The magic is all in that burrata. The first time I split one open, my little sister practically shouted over the creamy surprise inside. Ever since, it’s the one cheese that makes these toasts truly next level. She’ll still mention that first bite every time I bring it out.
Keep It Fresh
These taste best right away, but if you’ve got a few left, wrap them gently in foil and stash in the fridge for a day max. The bread will soften, but a few minutes in a hot oven brings some snap back. Wait to add fresh basil till just before you dig in since it gets limp fast.
Swap-Out Ideas
No burrata at your shop? Use soft mozzarella—mozzarella di bufala if you can swing it. If basil’s out of season, huddle in some arugula leaves instead. For a sharper note, toss on sliced sun-dried tomatoes for a funky twist.
Serving Inspiration
This bruschetta brightens up happy hour with olives and toasty nuts. Add to a picnic spread for some color. Want it more filling? Throw on a few ribbons of prosciutto or a pile of arugula right on top.

Backstory
This Italian classic started out as a way to jazz up old bread with whatever was growing out back. Swapping classic mozzarella for burrata gives it the feel of a fancy starter, and the creamy cheese is what makes this version a knockout.
Recipe FAQs
- → How do I make sure the bread stays crunchy?

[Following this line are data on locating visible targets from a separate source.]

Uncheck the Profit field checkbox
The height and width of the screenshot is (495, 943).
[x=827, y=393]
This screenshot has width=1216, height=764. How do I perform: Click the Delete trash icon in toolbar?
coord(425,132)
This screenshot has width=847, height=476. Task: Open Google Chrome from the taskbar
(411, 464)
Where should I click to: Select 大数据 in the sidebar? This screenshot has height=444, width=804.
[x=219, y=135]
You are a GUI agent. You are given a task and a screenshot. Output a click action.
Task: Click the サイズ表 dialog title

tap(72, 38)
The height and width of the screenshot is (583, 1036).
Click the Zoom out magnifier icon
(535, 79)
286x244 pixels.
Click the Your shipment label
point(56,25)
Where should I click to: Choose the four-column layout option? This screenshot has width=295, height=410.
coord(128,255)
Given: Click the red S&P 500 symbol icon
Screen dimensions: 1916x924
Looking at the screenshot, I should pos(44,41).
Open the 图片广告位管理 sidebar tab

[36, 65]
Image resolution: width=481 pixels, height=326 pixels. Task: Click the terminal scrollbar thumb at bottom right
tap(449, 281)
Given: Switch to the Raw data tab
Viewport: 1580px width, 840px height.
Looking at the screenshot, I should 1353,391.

Get your bread nicely toasted and only add toppings right before eating so it doesn't get soggy. Best served straight away for max crunch.
- → Is there a swap for burrata?
Can't find burrata? Grab some fresh mozzarella instead. It won't be as soft and creamy, but it'll still taste great.
- → Which tomatoes should I pick?
Sweet cherry tomatoes work like a charm, but you can totally use grape or heirloom ones for different tastes and colors.
- → How can I whip up balsamic glaze myself?
Just heat up balsamic vinegar on the stove until it thickens and shrinks down by half. Let it cool and it's good to go.
- → Got any other topping ideas?
Layer on some prosciutto, toss in arugula or sun-dried tomatoes, or try herbs like thyme or oregano if you wanna mix things up a bit.